Como o Táin Bó Cúailnge foi recuperado

Táin Bó CúailngeEm dias há muito passados, num tempo que já está muito lá atrás, Guaire, o rei de Connacht, organizou um grande encontro de poetas. O rei era famoso pela generosidade, porém esse encontro foi um teste para a sua benevolência; os poetas comeram e beberam absolutamente tudo o que viram. Eis que, mesmo nos tempos mais difíceis, a poesia foi considerada pelos irlandeses como um tesouro preciosíssimo; contudo, esses poetas tinham abusado da sua posição. Marban, o irmão do rei, aborrecido porque as exigências e o apetite dos convidados tinham consumido o seu porco favorito, decidiu lançá-los ao descrédito.

Ele declarou que a avó da esposa do seu servo era bisneta de um poeta. Mesmo com essa conexão distante com a arte, o servo mostrou saber mais do que todos os outros poetas. Fez-lhes perguntas e solicitou-lhes atuações que não puderam realizar. Por fim, desafiou-os: “Narrai o mais famoso e celebrado conto da Irlanda, o ‘Táin Bó Cúailnge’.” Houve um longo silêncio. Então, os poetas tiveram de admitir que ninguém dele sabia senão poucos fragmentos. A história se perdera.

O bardo-chefe, Senchán Torpeist, decidiu recuperar a narrativa e a honra dos poetas. O conto fora escrito e levado por um bardo para o continente. Um grupo dos seguidores de Senchán, incluindo Muirgen, seu filho, partiu para o leste, em busca do Táin desparecido. Viajaram até as proximidades do túmulo de Fergus mac Roich e da sua pedra, em Énloch de Connacht, embora não o soubessem.

Sozinho, enquanto os demais buscavam um lugar para pernoitar, Muirgen sentou-se recostado na pedra e percebeu as linhas nela cinzeladas. Ele pronunciou as letras ogâmicas e juntou fid com fid: “Pedra de Fergus mac Roich”. Muirgen cantou um poema para a pedra, como se estivesse falando com o próprio Fergus, heroi do Táin, e uma grande névoa ergueu-se ao seu redor. Quando os seus companheiros voltaram para buscá-lo, a bruma densa e gélida quase não permitia que respirassem na sua proximidade. Tentaram de algum modo alcançar o seu companheiro, mas, tomados de perplexidade, nada puderam fazer além de esperar longe da enregelante muralha de névoa.

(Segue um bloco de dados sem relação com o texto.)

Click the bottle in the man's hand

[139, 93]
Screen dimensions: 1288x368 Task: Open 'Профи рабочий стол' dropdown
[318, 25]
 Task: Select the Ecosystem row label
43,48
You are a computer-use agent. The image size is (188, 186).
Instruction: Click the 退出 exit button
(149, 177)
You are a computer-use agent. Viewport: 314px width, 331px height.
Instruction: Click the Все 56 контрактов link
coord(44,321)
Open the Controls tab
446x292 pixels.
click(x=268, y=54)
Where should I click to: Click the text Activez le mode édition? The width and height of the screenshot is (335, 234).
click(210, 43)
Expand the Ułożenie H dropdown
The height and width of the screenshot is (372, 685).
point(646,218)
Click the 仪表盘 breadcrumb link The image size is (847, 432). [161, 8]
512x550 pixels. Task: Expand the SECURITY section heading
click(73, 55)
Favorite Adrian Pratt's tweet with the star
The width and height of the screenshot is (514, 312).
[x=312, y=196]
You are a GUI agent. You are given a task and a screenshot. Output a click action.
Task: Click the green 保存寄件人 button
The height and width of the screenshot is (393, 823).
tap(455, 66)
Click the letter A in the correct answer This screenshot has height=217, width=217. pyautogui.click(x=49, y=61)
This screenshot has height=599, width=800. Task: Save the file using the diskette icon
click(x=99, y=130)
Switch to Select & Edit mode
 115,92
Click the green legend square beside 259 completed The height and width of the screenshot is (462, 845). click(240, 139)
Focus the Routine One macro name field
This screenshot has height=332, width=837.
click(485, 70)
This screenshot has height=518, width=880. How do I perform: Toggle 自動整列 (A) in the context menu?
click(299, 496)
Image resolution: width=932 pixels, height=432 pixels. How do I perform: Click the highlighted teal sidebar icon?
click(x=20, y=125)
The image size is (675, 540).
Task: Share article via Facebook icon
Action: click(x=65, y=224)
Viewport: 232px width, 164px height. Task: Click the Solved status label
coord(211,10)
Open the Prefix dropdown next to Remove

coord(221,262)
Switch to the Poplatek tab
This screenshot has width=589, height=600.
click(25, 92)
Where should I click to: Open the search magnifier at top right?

Passados três dias, o nevoeiro recuou e Muirgen surgiu, tomado de grande alegria. Contou-lhes que Fergus Mac Roich lhe aparecera, trajando um manto verde sobre uma túnica vermelha e portando um grande espada com punho de bronze. O espírito de Fergus contara a Muirgen todo o relato do Táin, invocando ainda outros participantes há muito esquecidos como testemunhas.

O grupo de poetas voltou e uma multidão reuniu-se para ouvir a história. O salão real estava perfeitamente silencioso enquanto Muirgen conjurava os episódios do Táin. Todos puderam ouvir o brado guerreiro de Cúchulainn, sentir o cheiro do fogo da batalha e o aço frio das armas.

Esse conto sobrevive ainda hoje, posto por escrito pelos monges de Clonmacnoise, que suas almas recebam uma benção por isso.